To do —
Please update the data in the stretch from the line containing "Screen dimensions: 821x518" through the line containing "tap(885, 492)" by replacing "star rating" with "rating widget", keeping everything else unchanged and leaving out the pictures.

Record excerpts —

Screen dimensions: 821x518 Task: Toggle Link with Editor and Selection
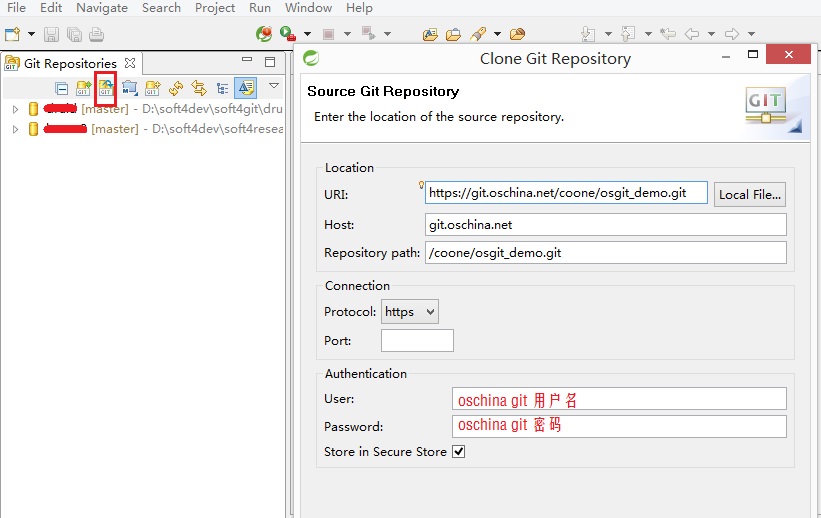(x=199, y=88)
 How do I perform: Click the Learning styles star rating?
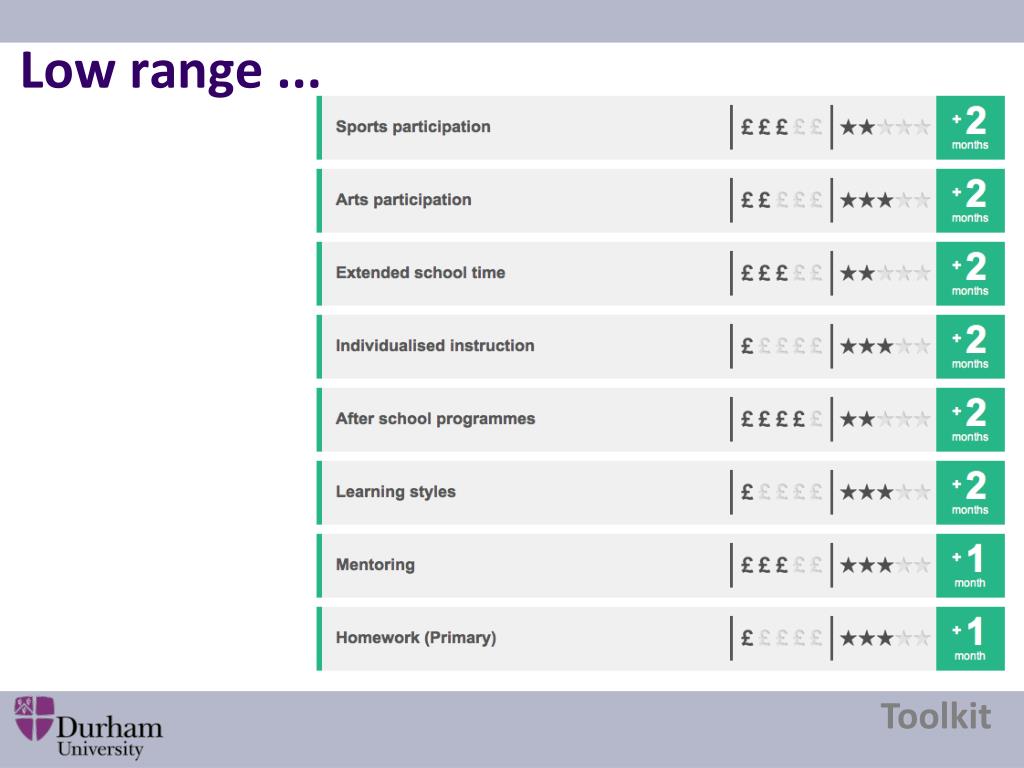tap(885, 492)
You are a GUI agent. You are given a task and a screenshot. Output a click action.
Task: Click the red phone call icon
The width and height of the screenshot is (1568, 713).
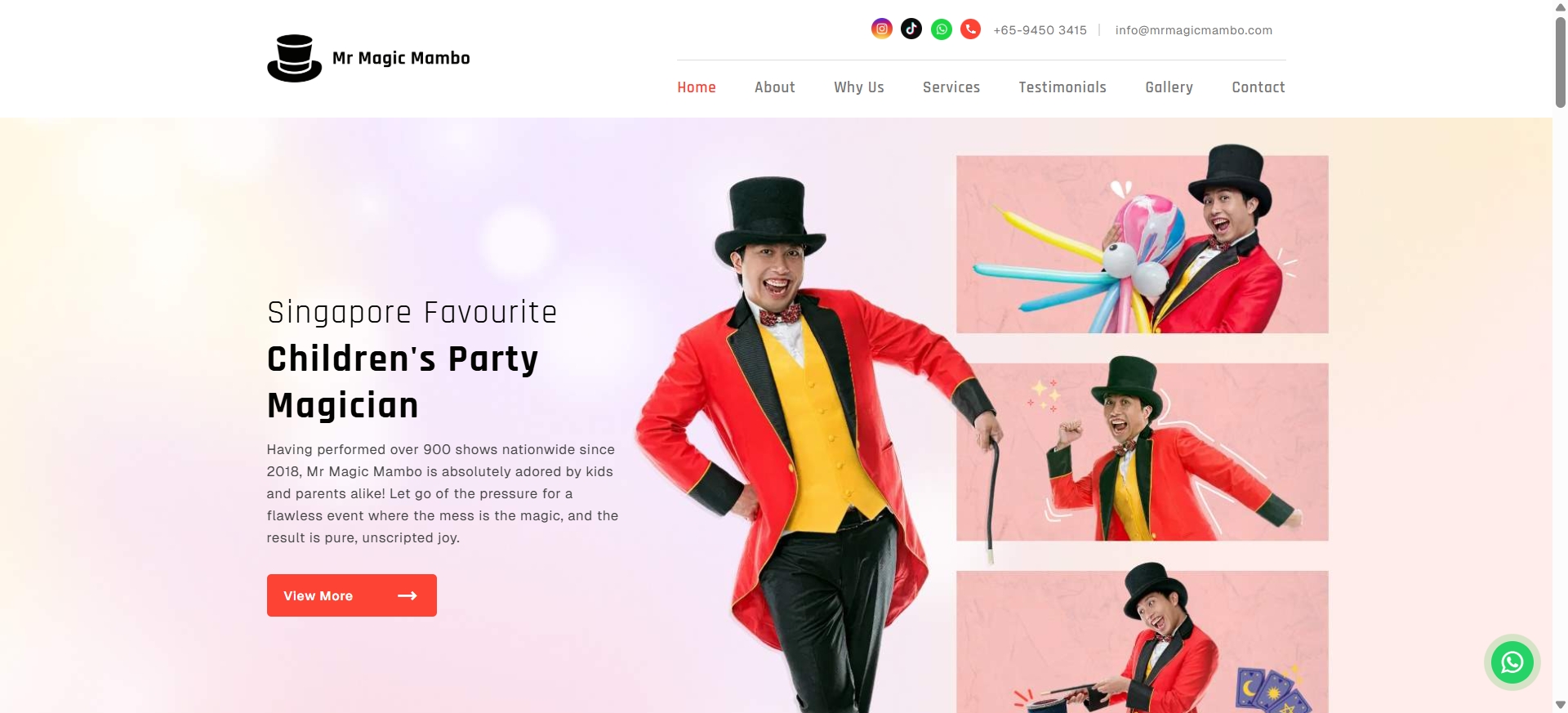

--

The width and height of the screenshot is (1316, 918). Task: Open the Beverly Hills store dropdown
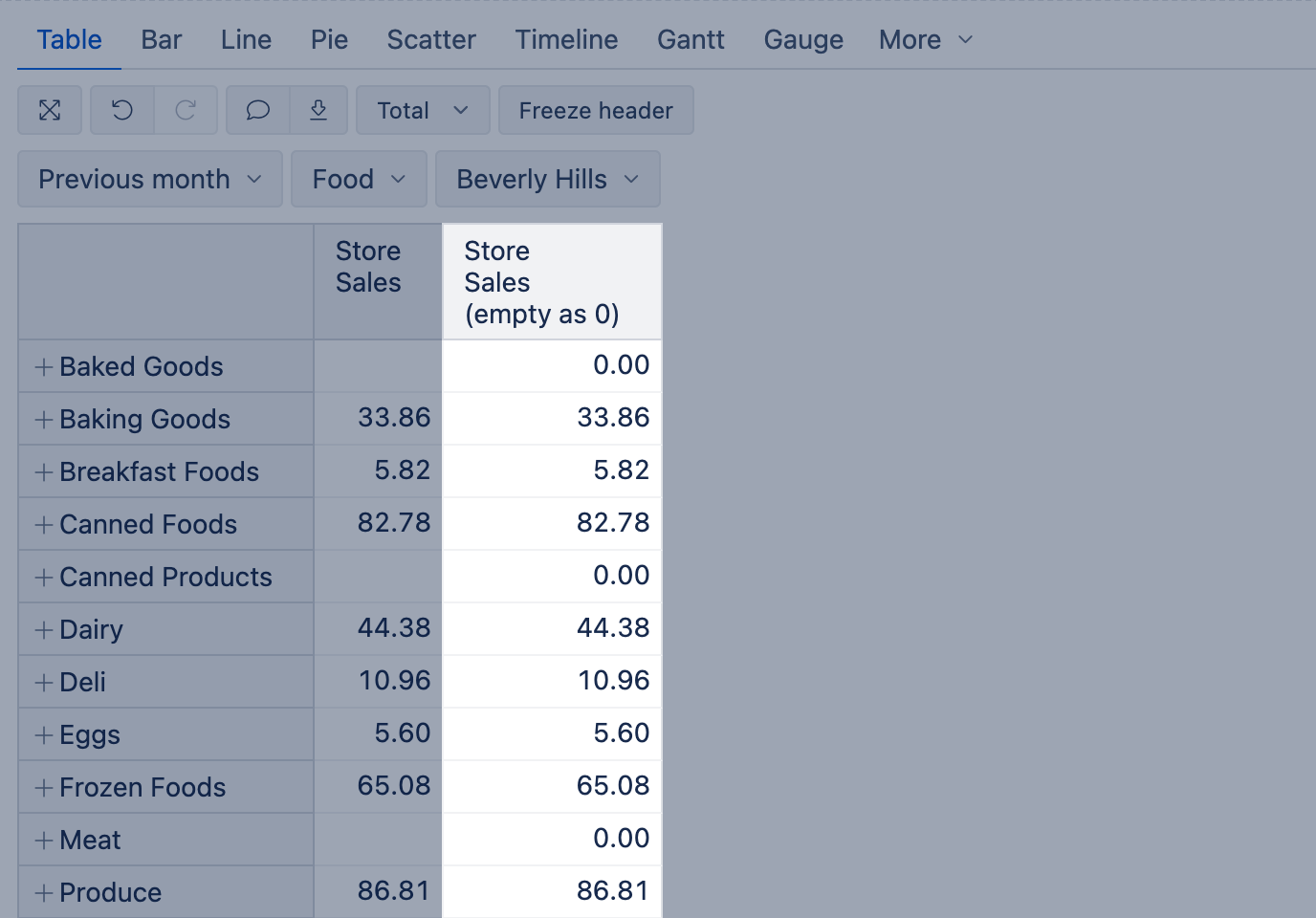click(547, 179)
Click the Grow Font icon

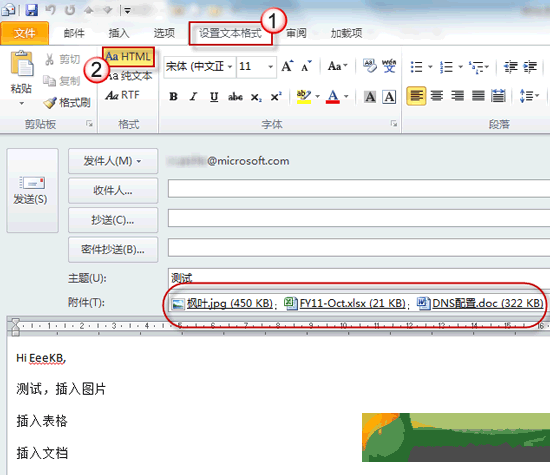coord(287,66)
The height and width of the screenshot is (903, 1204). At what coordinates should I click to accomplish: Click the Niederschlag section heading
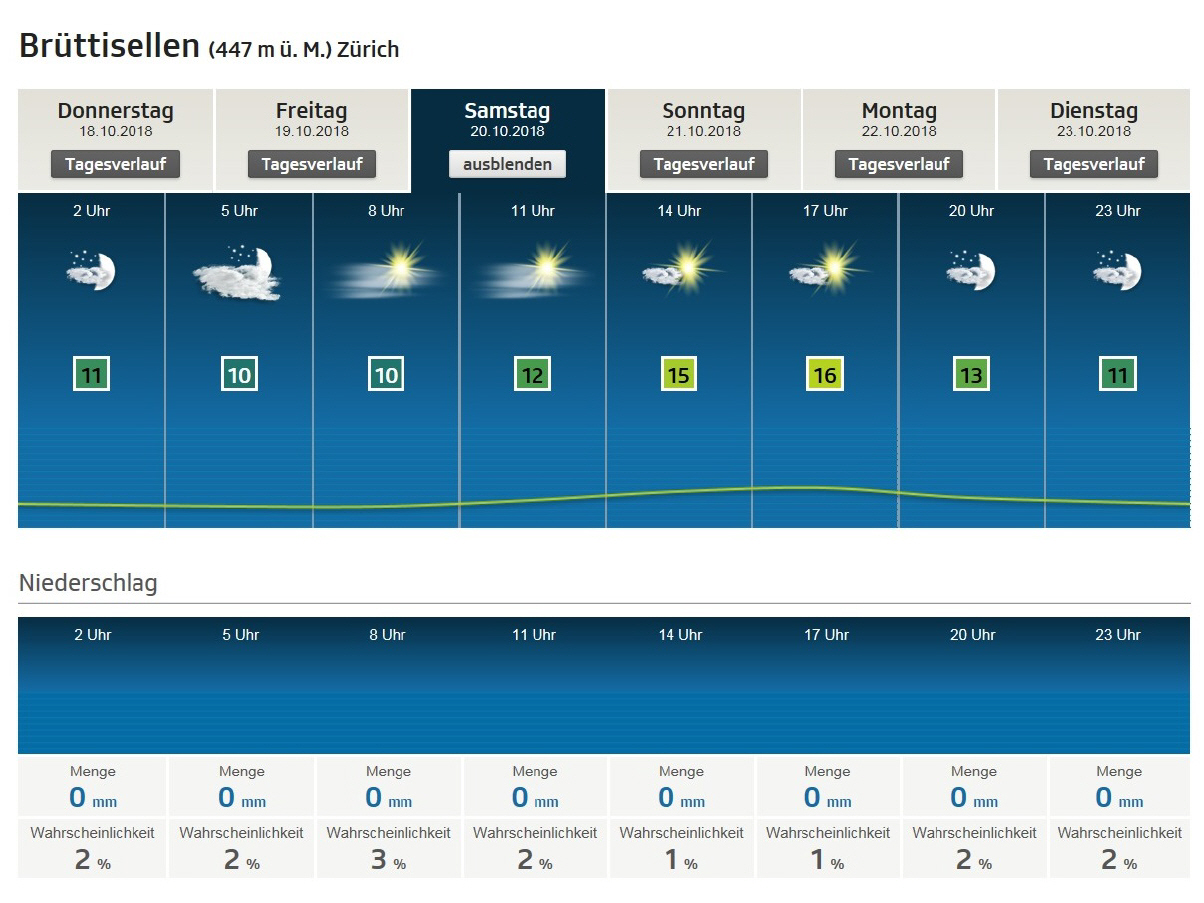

Reply to the exercise —
Screen dimensions: 821x518 Task: Toggle Link with Editor and Selection
(x=199, y=88)
 How do I perform: Click the Learning styles rating widget?
tap(885, 492)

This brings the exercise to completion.